New law caps fees for third-party food delivery services in Minneapolis

Mayor Jacob Frey signed an Emergency Regulation Monday which keeps any food delivery service from charging more than 15%.
Credit: Getty Images/iStockphoto

MINNEAPOLIS — Starting Wednesday, Dec. 23, third-party food delivery services will no longer be able to charge more than a 15% delivery fee in Minneapolis.

Mayor Jacob Frey signed an Emergency Regulation Monday which keeps any food delivery service from charging more than 15%. According to a press release from the mayor's office, some restaurants were being charged up to 40% by some services.

“Our restaurants have stepped up to continue serving their communities while safeguarding the health of their employees and customers,” said Frey in the release. “We need to provide every ounce of available support to them. Our restaurants are cultural institutions throughout Minneapolis, and this is urgently needed relief at a critical time.” 

Restaurants will have the option to pay a higher commission or supplemental fee for additional products and services from third-party food delivery services, according to the release.

“The Twin Cities restaurant scene is an envy of the nation,” said Minneapolis City Council Member Lisa Goodman, who worked closely with Frey on the order. “This new policy reflects a commitment to having their backs as they confront challenges beyond their control. Making sure they get to keep more of their sales while maintaining access to delivery services will be good for the businesses and good for the overall health of our economy.” 
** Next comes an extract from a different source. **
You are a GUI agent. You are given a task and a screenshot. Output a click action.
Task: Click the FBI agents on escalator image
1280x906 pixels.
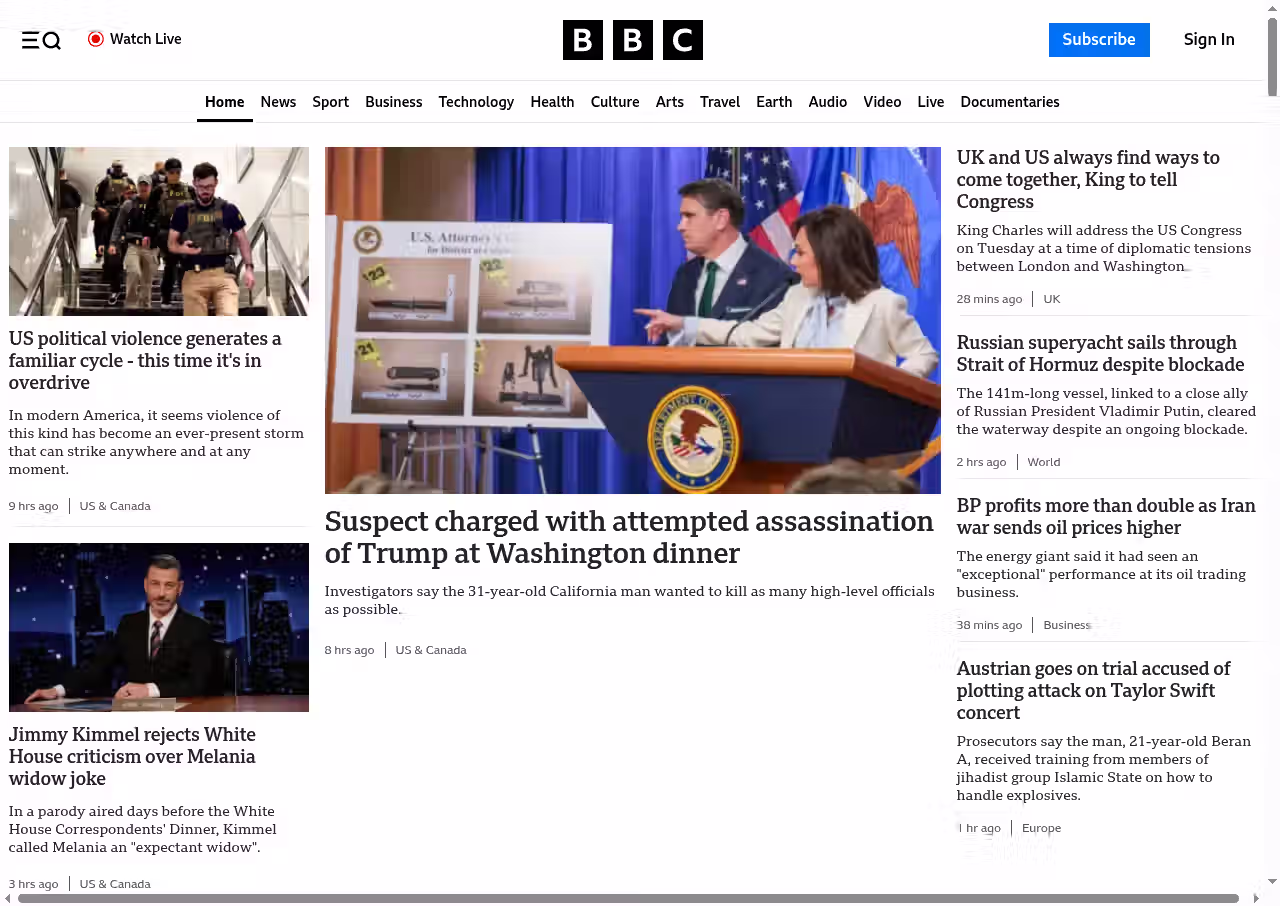click(x=159, y=231)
According to the release, any delivery service that violates the new law may face administrative enforcement action up to and including a misdemeanor. The service will receive separate violations for each day it violates the law.

“We’ve worked hard to innovate and prioritize the public health of our staff and customers,” said Brent Frederick, CEO of Jester Concepts, in the release. “This new measure will help us compete while continuing to put the public health of our communities first.”